__WHAT YOU ARE ASKED TO DO__.
Every record below must come back exactly as given.

__Stored records__.
--------

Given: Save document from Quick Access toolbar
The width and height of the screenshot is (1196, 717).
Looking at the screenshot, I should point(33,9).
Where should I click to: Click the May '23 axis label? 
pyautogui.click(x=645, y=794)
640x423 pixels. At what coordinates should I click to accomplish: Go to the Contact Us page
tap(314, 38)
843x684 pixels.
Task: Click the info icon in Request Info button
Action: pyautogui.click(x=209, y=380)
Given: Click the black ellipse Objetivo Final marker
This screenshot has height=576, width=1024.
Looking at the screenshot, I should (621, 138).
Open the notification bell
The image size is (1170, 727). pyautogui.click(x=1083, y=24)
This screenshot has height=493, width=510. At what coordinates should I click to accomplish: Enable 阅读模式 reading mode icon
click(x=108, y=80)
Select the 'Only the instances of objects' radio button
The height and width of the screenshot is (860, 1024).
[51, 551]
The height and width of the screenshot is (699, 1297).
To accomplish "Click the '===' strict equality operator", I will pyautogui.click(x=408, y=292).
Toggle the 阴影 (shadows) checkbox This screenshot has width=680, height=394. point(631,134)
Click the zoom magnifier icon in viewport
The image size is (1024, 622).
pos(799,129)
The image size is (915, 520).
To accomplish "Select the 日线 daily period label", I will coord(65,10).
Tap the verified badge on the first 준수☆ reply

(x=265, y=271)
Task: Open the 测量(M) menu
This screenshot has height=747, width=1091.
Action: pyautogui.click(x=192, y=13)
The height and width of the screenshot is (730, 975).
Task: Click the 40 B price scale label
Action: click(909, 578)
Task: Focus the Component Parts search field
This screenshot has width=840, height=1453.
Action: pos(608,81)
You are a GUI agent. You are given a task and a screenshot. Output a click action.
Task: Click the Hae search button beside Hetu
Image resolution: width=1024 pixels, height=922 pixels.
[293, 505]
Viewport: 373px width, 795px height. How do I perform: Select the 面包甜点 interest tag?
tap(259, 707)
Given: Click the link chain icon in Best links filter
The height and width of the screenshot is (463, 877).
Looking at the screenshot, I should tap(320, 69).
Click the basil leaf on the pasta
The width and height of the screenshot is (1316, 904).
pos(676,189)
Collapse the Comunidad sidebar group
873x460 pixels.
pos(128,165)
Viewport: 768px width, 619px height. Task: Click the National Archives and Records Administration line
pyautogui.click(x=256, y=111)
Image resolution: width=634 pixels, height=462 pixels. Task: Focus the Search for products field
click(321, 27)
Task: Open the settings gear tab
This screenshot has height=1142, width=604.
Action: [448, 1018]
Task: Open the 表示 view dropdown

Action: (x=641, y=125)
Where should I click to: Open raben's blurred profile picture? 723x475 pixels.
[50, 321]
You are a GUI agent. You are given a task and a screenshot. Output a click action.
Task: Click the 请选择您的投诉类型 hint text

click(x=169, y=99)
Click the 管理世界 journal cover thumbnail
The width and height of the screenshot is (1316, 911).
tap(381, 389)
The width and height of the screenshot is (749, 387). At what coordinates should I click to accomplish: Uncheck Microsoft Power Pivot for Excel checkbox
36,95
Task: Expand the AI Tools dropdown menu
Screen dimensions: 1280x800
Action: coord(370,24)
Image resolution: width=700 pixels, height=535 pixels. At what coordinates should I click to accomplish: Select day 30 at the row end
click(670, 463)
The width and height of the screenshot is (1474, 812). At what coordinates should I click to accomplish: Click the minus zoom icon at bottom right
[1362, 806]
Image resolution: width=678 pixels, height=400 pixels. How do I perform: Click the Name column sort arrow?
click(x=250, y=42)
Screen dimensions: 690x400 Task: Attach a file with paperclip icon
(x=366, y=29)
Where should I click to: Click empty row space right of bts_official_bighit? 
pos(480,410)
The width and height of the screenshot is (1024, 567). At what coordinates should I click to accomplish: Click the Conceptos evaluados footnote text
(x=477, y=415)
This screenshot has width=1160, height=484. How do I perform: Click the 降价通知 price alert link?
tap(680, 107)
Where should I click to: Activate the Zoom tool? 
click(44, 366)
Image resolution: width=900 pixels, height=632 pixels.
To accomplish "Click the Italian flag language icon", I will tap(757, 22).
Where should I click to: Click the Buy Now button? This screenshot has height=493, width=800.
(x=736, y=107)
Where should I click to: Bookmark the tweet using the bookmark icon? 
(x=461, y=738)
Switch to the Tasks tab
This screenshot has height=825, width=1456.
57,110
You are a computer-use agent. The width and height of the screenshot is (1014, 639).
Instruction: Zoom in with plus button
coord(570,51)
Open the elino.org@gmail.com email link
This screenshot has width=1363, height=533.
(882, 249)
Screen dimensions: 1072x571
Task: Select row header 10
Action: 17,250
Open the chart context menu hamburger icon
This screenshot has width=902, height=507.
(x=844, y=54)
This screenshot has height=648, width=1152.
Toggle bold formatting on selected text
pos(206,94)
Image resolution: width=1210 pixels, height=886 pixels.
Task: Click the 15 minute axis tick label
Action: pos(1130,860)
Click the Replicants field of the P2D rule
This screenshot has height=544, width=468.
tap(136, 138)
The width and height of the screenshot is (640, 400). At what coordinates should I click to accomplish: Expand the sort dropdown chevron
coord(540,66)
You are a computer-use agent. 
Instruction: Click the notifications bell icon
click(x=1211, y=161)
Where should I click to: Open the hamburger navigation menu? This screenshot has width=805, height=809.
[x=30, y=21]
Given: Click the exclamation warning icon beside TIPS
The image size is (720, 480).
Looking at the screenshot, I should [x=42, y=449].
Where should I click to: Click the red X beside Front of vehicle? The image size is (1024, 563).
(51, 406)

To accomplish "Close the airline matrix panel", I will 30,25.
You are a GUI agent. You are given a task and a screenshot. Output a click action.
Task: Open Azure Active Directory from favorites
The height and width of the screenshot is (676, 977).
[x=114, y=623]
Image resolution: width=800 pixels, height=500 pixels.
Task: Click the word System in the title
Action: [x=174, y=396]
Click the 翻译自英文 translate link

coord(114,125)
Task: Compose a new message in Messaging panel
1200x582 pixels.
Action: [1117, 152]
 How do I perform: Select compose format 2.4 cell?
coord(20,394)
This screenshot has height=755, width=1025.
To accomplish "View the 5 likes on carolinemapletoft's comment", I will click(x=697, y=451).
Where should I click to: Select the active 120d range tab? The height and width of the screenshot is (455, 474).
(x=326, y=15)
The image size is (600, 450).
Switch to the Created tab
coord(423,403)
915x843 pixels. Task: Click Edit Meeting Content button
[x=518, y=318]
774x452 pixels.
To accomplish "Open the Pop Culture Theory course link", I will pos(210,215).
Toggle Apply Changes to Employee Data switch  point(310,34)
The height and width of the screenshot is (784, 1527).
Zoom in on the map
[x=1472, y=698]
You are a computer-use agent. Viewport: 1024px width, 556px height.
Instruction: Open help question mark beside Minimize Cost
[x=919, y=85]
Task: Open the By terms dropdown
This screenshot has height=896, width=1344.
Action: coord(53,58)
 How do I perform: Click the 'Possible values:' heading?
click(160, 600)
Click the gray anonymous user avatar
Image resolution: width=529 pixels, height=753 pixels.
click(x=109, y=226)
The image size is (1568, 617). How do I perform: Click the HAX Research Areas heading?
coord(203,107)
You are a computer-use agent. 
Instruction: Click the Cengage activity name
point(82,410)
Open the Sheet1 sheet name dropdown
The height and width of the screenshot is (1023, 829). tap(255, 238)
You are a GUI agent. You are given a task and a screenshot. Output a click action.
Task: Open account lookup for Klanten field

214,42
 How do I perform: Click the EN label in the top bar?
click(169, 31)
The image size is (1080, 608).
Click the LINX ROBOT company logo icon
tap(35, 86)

--------

__ANSWER TO THE EXERCISE__.
Given: Save document from Quick Access toolbar
The width and height of the screenshot is (1196, 717).
Looking at the screenshot, I should point(33,9).
Where should I click to: Click the May '23 axis label? 
pyautogui.click(x=645, y=794)
640x423 pixels. At what coordinates should I click to accomplish: Go to the Contact Us page
tap(314, 38)
843x684 pixels.
Task: Click the info icon in Request Info button
Action: pyautogui.click(x=209, y=380)
Given: Click the black ellipse Objetivo Final marker
This screenshot has height=576, width=1024.
Looking at the screenshot, I should (621, 138).
Open the notification bell
The image size is (1170, 727). pyautogui.click(x=1083, y=24)
This screenshot has height=493, width=510. At what coordinates should I click to accomplish: Enable 阅读模式 reading mode icon
click(x=108, y=80)
Select the 'Only the instances of objects' radio button
The height and width of the screenshot is (860, 1024).
[51, 551]
The height and width of the screenshot is (699, 1297).
To accomplish "Click the '===' strict equality operator", I will pyautogui.click(x=408, y=292).
Toggle the 阴影 (shadows) checkbox This screenshot has width=680, height=394. point(631,134)
Click the zoom magnifier icon in viewport
The image size is (1024, 622).
pos(799,129)
The image size is (915, 520).
To accomplish "Select the 日线 daily period label", I will coord(65,10).
Tap the verified badge on the first 준수☆ reply

(x=265, y=271)
Task: Open the 测量(M) menu
This screenshot has height=747, width=1091.
Action: pyautogui.click(x=192, y=13)
The height and width of the screenshot is (730, 975).
Task: Click the 40 B price scale label
Action: click(909, 578)
Task: Focus the Component Parts search field
This screenshot has width=840, height=1453.
Action: pos(608,81)
You are a GUI agent. You are given a task and a screenshot. Output a click action.
Task: Click the Hae search button beside Hetu
Image resolution: width=1024 pixels, height=922 pixels.
[293, 505]
Viewport: 373px width, 795px height. How do I perform: Select the 面包甜点 interest tag?
tap(259, 707)
Given: Click the link chain icon in Best links filter
The height and width of the screenshot is (463, 877).
Looking at the screenshot, I should tap(320, 69).
Click the basil leaf on the pasta
The width and height of the screenshot is (1316, 904).
pos(676,189)
Collapse the Comunidad sidebar group
873x460 pixels.
pos(128,165)
Viewport: 768px width, 619px height. Task: Click the National Archives and Records Administration line
pyautogui.click(x=256, y=111)
Image resolution: width=634 pixels, height=462 pixels. Task: Focus the Search for products field
click(321, 27)
Task: Open the settings gear tab
This screenshot has height=1142, width=604.
Action: [448, 1018]
Task: Open the 表示 view dropdown

Action: (x=641, y=125)
Where should I click to: Open raben's blurred profile picture? 723x475 pixels.
[50, 321]
You are a GUI agent. You are given a task and a screenshot. Output a click action.
Task: Click the 请选择您的投诉类型 hint text

click(x=169, y=99)
Click the 管理世界 journal cover thumbnail
The width and height of the screenshot is (1316, 911).
tap(381, 389)
The width and height of the screenshot is (749, 387). At what coordinates should I click to accomplish: Uncheck Microsoft Power Pivot for Excel checkbox
36,95
Task: Expand the AI Tools dropdown menu
Screen dimensions: 1280x800
Action: coord(370,24)
Image resolution: width=700 pixels, height=535 pixels. At what coordinates should I click to accomplish: Select day 30 at the row end
click(670, 463)
The width and height of the screenshot is (1474, 812). At what coordinates should I click to accomplish: Click the minus zoom icon at bottom right
[1362, 806]
Image resolution: width=678 pixels, height=400 pixels. How do I perform: Click the Name column sort arrow?
click(x=250, y=42)
Screen dimensions: 690x400 Task: Attach a file with paperclip icon
(x=366, y=29)
Where should I click to: Click empty row space right of bts_official_bighit? 
pos(480,410)
The width and height of the screenshot is (1024, 567). At what coordinates should I click to accomplish: Click the Conceptos evaluados footnote text
(x=477, y=415)
This screenshot has width=1160, height=484. How do I perform: Click the 降价通知 price alert link?
tap(680, 107)
Where should I click to: Activate the Zoom tool? 
click(44, 366)
Image resolution: width=900 pixels, height=632 pixels.
To accomplish "Click the Italian flag language icon", I will tap(757, 22).
Where should I click to: Click the Buy Now button? This screenshot has height=493, width=800.
(x=736, y=107)
Where should I click to: Bookmark the tweet using the bookmark icon? 
(x=461, y=738)
Switch to the Tasks tab
This screenshot has height=825, width=1456.
57,110
You are a computer-use agent. The width and height of the screenshot is (1014, 639).
Instruction: Zoom in with plus button
coord(570,51)
Open the elino.org@gmail.com email link
This screenshot has width=1363, height=533.
(882, 249)
Screen dimensions: 1072x571
Task: Select row header 10
Action: 17,250
Open the chart context menu hamburger icon
This screenshot has width=902, height=507.
(x=844, y=54)
This screenshot has height=648, width=1152.
Toggle bold formatting on selected text
pos(206,94)
Image resolution: width=1210 pixels, height=886 pixels.
Task: Click the 15 minute axis tick label
Action: pos(1130,860)
Click the Replicants field of the P2D rule
This screenshot has height=544, width=468.
tap(136, 138)
The width and height of the screenshot is (640, 400). At what coordinates should I click to accomplish: Expand the sort dropdown chevron
coord(540,66)
You are a computer-use agent. 
Instruction: Click the notifications bell icon
click(x=1211, y=161)
Where should I click to: Open the hamburger navigation menu? This screenshot has width=805, height=809.
[x=30, y=21]
Given: Click the exclamation warning icon beside TIPS
The image size is (720, 480).
Looking at the screenshot, I should [x=42, y=449].
Where should I click to: Click the red X beside Front of vehicle? The image size is (1024, 563).
(51, 406)

To accomplish "Close the airline matrix panel", I will 30,25.
You are a GUI agent. You are given a task and a screenshot. Output a click action.
Task: Open Azure Active Directory from favorites
The height and width of the screenshot is (676, 977).
[x=114, y=623]
Image resolution: width=800 pixels, height=500 pixels.
Task: Click the word System in the title
Action: [x=174, y=396]
Click the 翻译自英文 translate link

coord(114,125)
Task: Compose a new message in Messaging panel
1200x582 pixels.
Action: [1117, 152]
 How do I perform: Select compose format 2.4 cell?
coord(20,394)
This screenshot has height=755, width=1025.
To accomplish "View the 5 likes on carolinemapletoft's comment", I will click(x=697, y=451).
Where should I click to: Select the active 120d range tab? The height and width of the screenshot is (455, 474).
(x=326, y=15)
The image size is (600, 450).
Switch to the Created tab
coord(423,403)
915x843 pixels. Task: Click Edit Meeting Content button
[x=518, y=318]
774x452 pixels.
To accomplish "Open the Pop Culture Theory course link", I will pos(210,215).
Toggle Apply Changes to Employee Data switch  point(310,34)
The height and width of the screenshot is (784, 1527).
Zoom in on the map
[x=1472, y=698]
You are a computer-use agent. Viewport: 1024px width, 556px height.
Instruction: Open help question mark beside Minimize Cost
[x=919, y=85]
Task: Open the By terms dropdown
This screenshot has height=896, width=1344.
Action: coord(53,58)
 How do I perform: Click the 'Possible values:' heading?
click(160, 600)
Click the gray anonymous user avatar
Image resolution: width=529 pixels, height=753 pixels.
click(x=109, y=226)
The image size is (1568, 617). How do I perform: Click the HAX Research Areas heading?
coord(203,107)
You are a computer-use agent. 
Instruction: Click the Cengage activity name
point(82,410)
Open the Sheet1 sheet name dropdown
The height and width of the screenshot is (1023, 829). tap(255, 238)
You are a GUI agent. You are given a task and a screenshot. Output a click action.
Task: Open account lookup for Klanten field

214,42
 How do I perform: Click the EN label in the top bar?
click(169, 31)
The image size is (1080, 608).
Click the LINX ROBOT company logo icon
tap(35, 86)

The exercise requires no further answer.